Although the data below contains pictures, output only the lines between those holding "Instruction: Click the" and "Task: Click the database", inclusive, exactly and without those pictures.

(Stored data)
☆ ☆ ☆
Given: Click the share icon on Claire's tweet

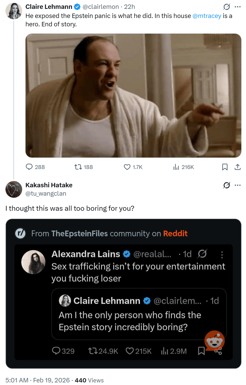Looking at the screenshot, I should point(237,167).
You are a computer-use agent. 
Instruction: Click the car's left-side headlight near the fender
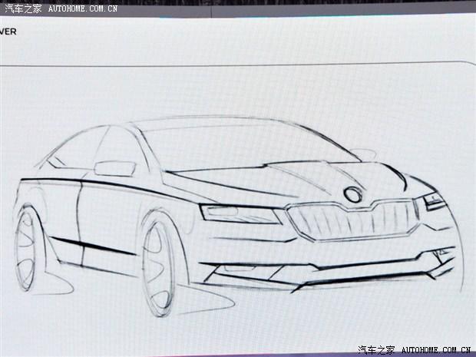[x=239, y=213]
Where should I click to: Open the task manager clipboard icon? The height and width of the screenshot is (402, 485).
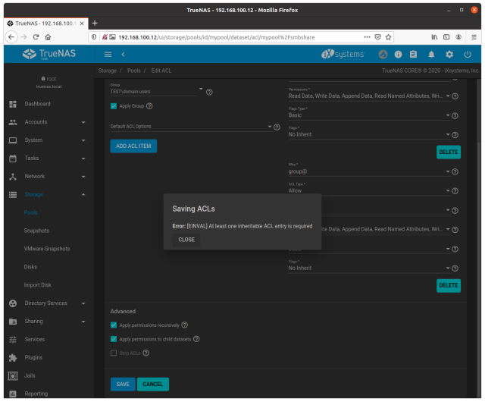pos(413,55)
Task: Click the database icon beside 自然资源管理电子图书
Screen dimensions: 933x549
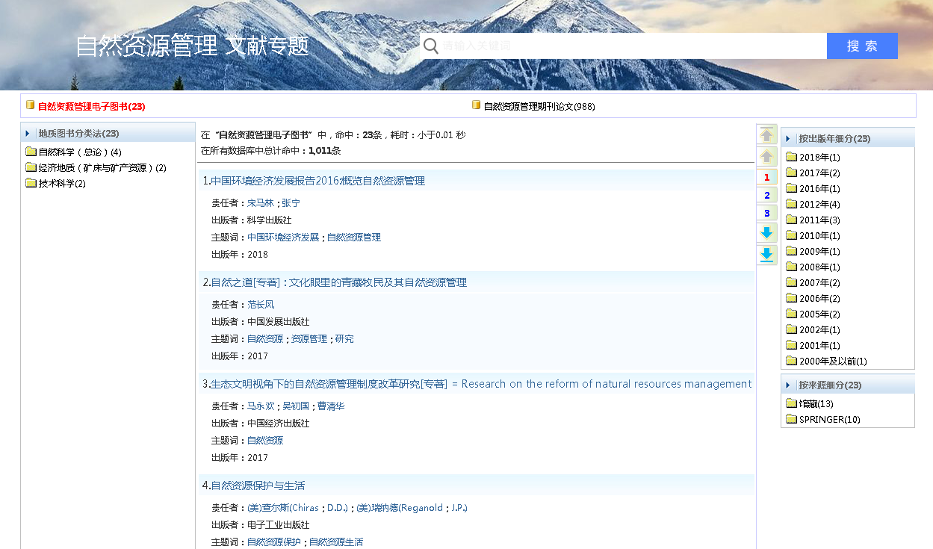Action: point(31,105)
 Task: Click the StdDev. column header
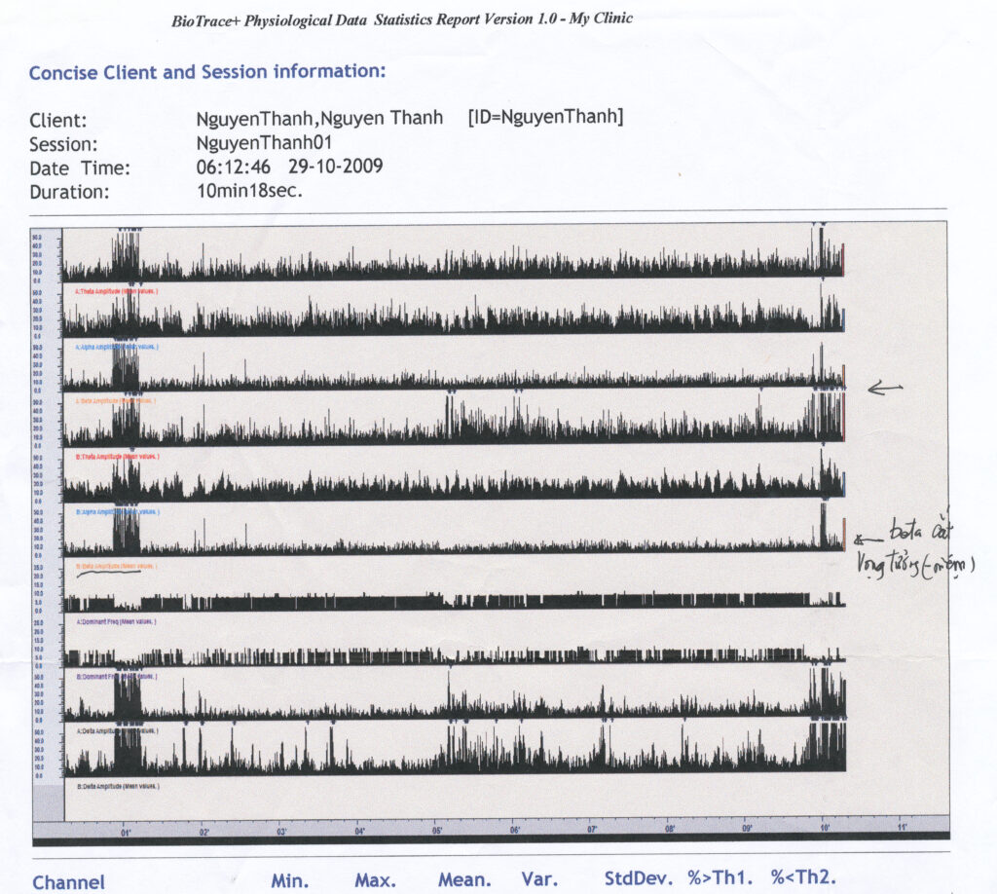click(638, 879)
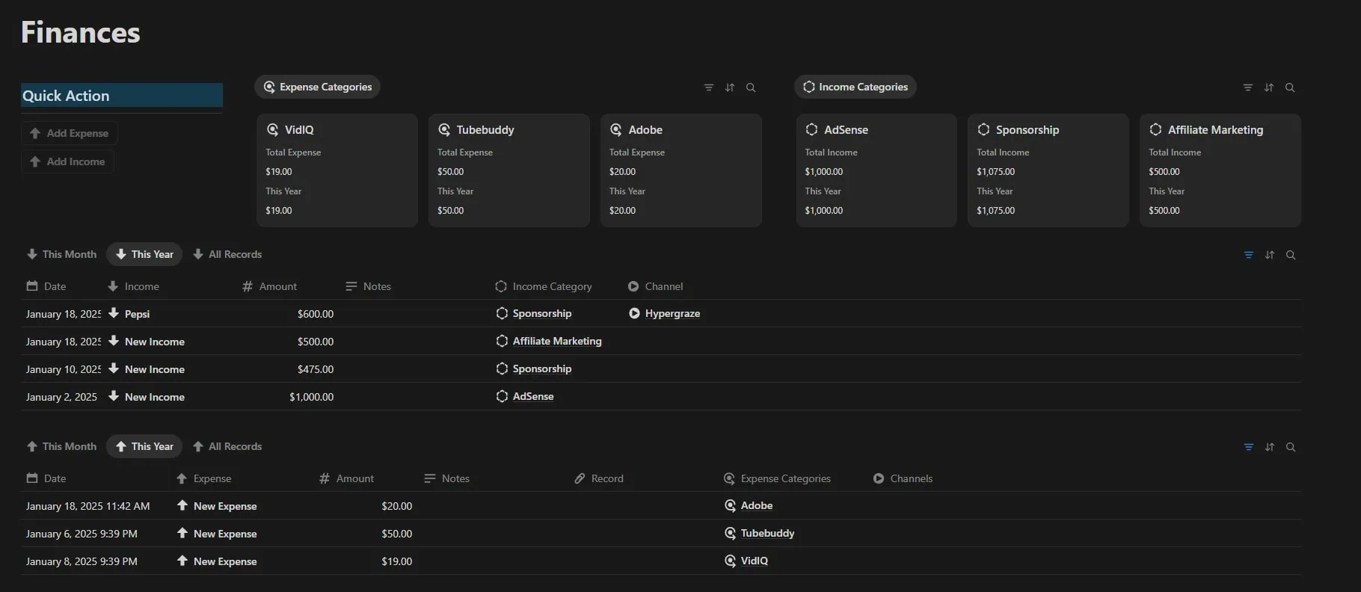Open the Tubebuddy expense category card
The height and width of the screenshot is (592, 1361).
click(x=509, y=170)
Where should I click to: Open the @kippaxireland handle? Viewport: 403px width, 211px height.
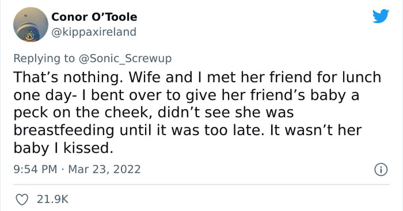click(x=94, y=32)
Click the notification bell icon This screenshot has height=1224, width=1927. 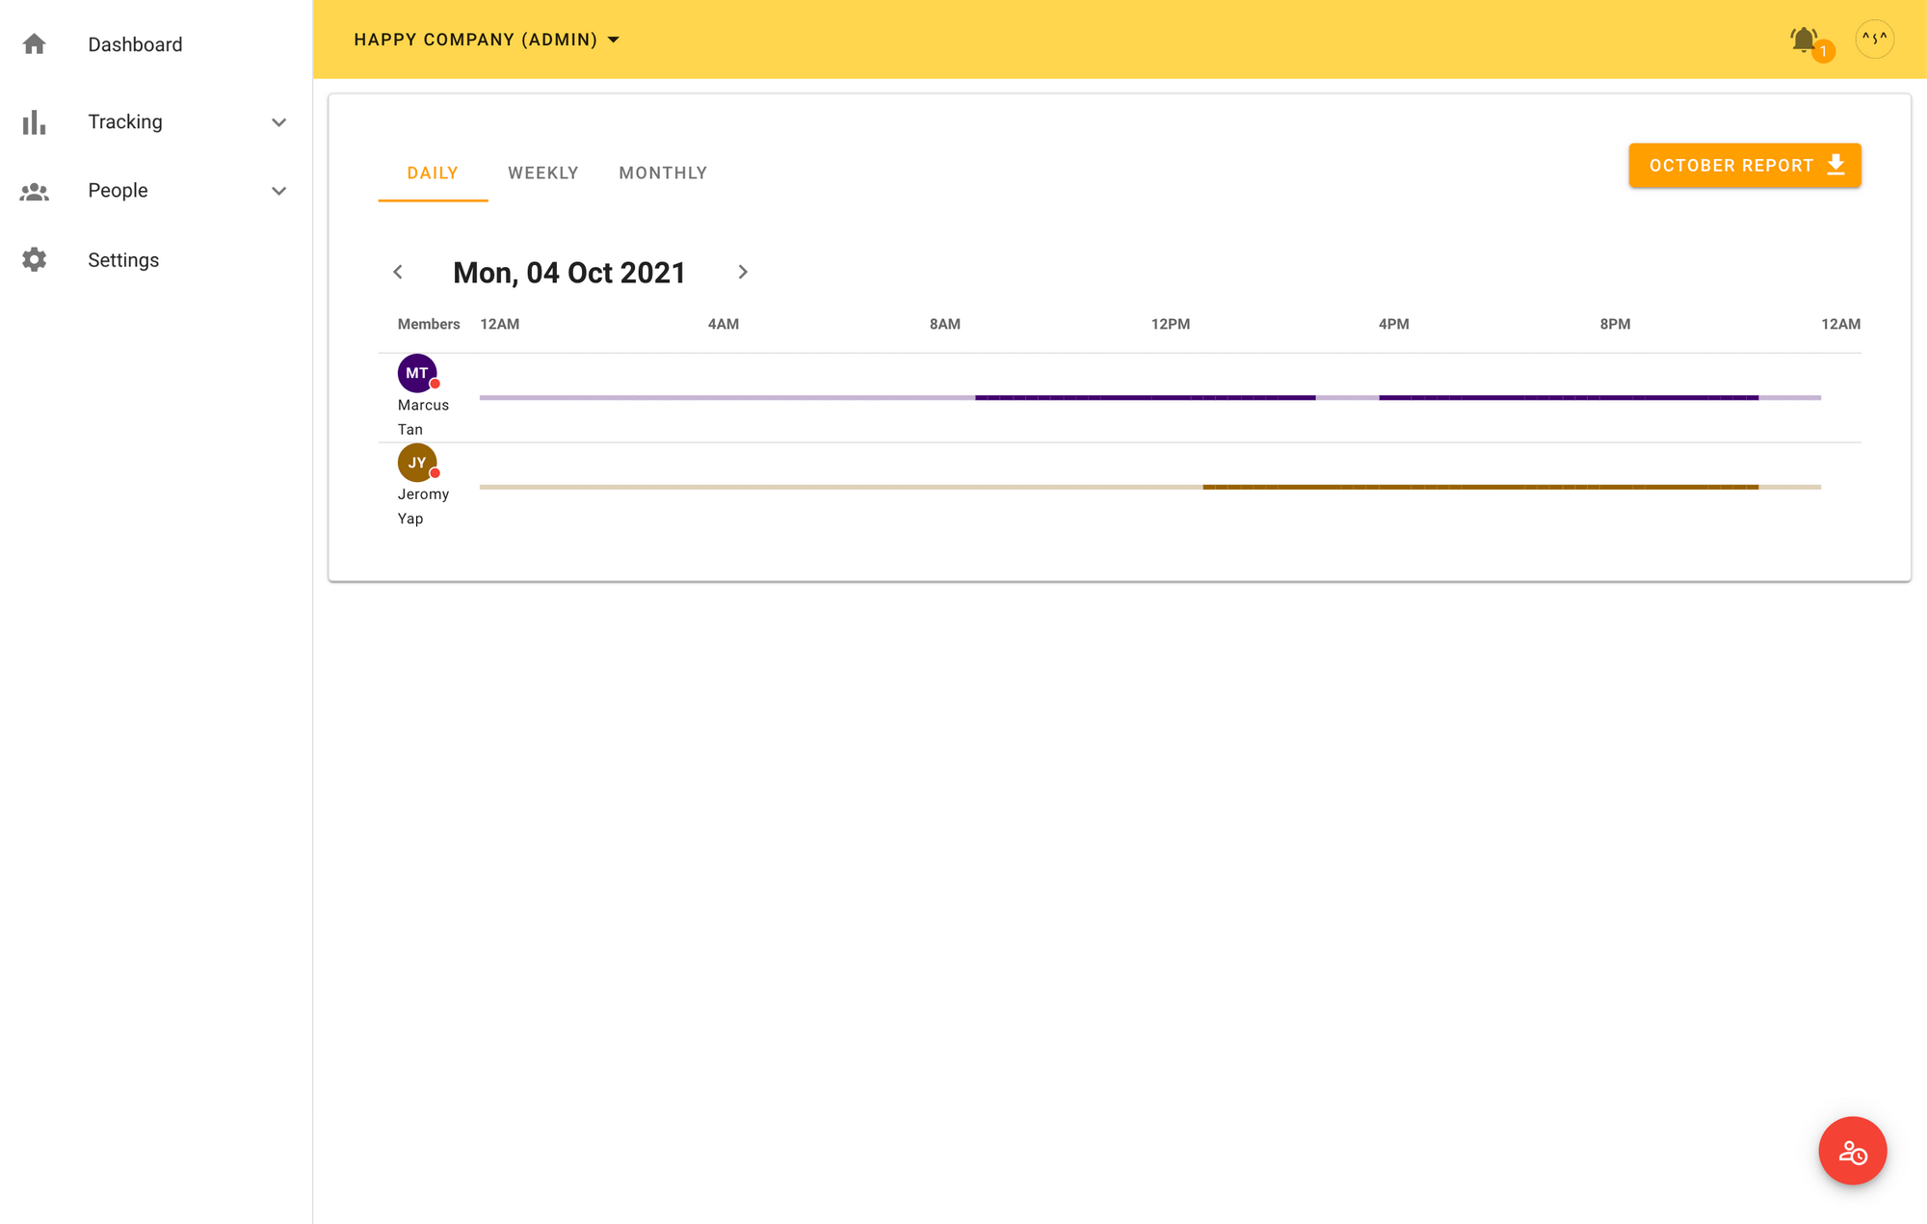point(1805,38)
☆ ☆ ☆
▶ [Exercise answer]
Instruction: Click the car's left-side headlight near the fender
[x=239, y=213]
Where should I click to: Open the task manager clipboard icon? The height and width of the screenshot is (402, 485).
pos(413,55)
Task: Click the database icon beside 自然资源管理电子图书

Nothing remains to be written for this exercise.